When choosing where to receive care, today’s consumers have hundreds of options. They read reviews, compare ratings and look for hospitals recognized by trusted sources. Sometimes, a single extra star can be the deciding factor.
This year, four Sutter hospitals earned the highest possible five-star rating for overall hospital quality from the Centers for Medicare & Medicaid Services. An additional eight Sutter hospitals received four stars. These ratings reflect Sutter’s ongoing commitment to delivering high-quality, safe care for all.
“The team at Sutter Health, from bedside caregivers to behind-the-scenes staff, work together every day to make our hospitals and care centers the top choice for patients,” said Krista Lopes, Sutter’s vice president for quality and patient safety. “When patients walk through our doors, they can expect better outcomes, safer care, faster healing and higher satisfaction.”
Only 10% of hospitals nationwide received a five-star rating. Sutter’s top performing hospitals include:
- Sutter’s Alta Bates Summit Medical Center – Summit Campus (upgrade from four stars in 2024)
- Sutter Lakeside Hospital
- Sutter’s Mills-Peninsula Medical Center (five stars for seven consecutive years)

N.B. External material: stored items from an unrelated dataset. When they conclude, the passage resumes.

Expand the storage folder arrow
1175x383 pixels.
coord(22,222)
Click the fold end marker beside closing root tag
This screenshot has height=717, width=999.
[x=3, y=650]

- Sutter’s Novato Community Hospital (five stars for five consecutive years)
Several Sutter hospitals also earned five-star recognition in individual quality measures, including cleanliness, and low rates of Clostridioides difficile, central line associated bloodstream infections and catheter associated urinary tract infections, that contribute to the overall CMS rating. Eight Sutter locations ranked among the top recommended hospitals in California based on patient surveys.
Sutter’s Four-Star Hospitals
- Sutter Amador Hospital
- Sutter Auburn Faith Hospital
- Sutter’s CPMC – Mission Bernal Campus
- Sutter Davis Hospital
- Sutter’s Eden Medical Center
- Sutter Medical Center, Sacramento
- Sutter Santa Rosa Regional Hospital
- Sutter Tracy Community Hospital
Behind the Stars: How Sutter Delivers Excellence
Sutter’s high CMS scores are the result of systemwide efforts to build a culture of continuous improvement in patient care:
- Consistent Communication: Standardizing nursing bundles, rounding communications and bedside shift reports improve consistency and transparency — so shift changes are seamless.

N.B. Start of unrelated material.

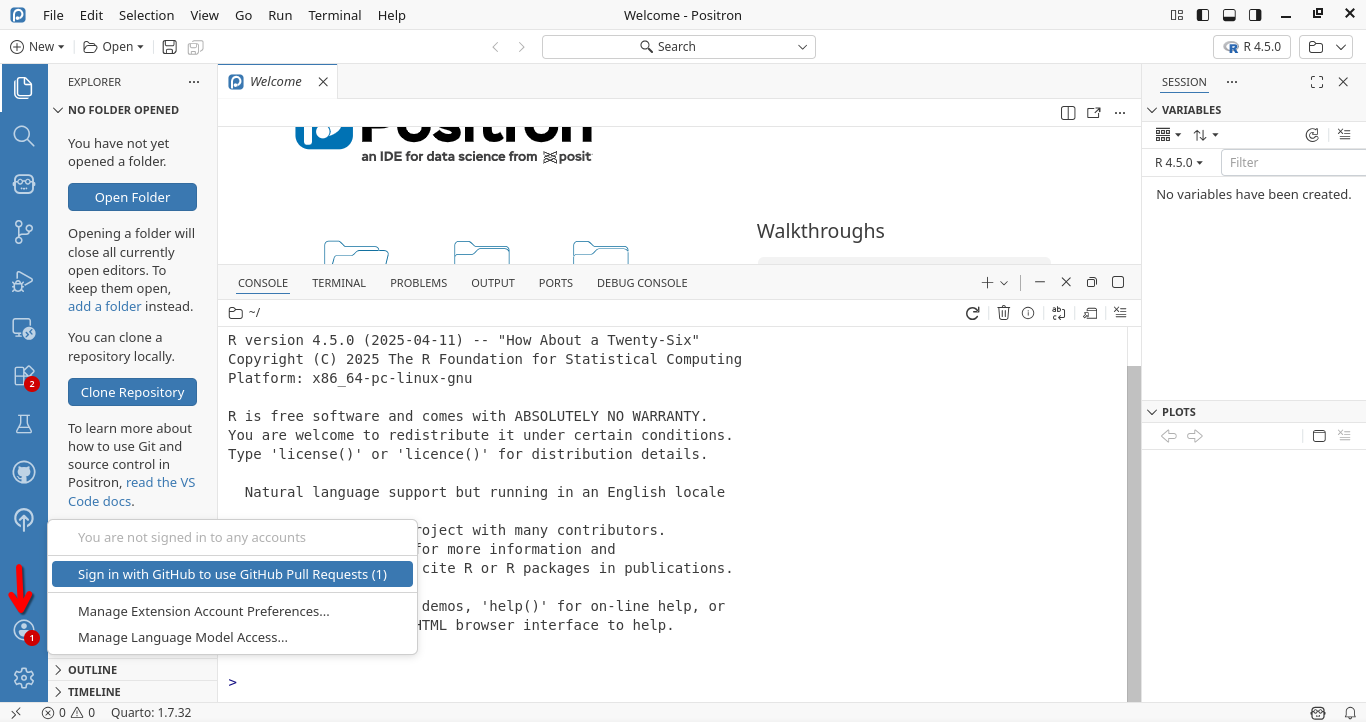
Task: Open Source Control view in activity bar
Action: tap(24, 232)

- Smarter Documentation: New AI tools have saved clinicians and physicians over 1 million hours, freeing up more time for patient care, and improving the clarity and usefulness of clinical notes in after-visit summaries, and easier scheduling.
- Strong Clinical Leadership: A dyad leadership model across advanced clinical service lines enhances collaboration, spreads best practices and gives more patients access to groundbreaking research and clinical trials.
CMS ratings are based on publicly reported data across key quality areas: readmission rates, timeliness and effectiveness of care, mortality, hospital-acquired infections and patient feedback.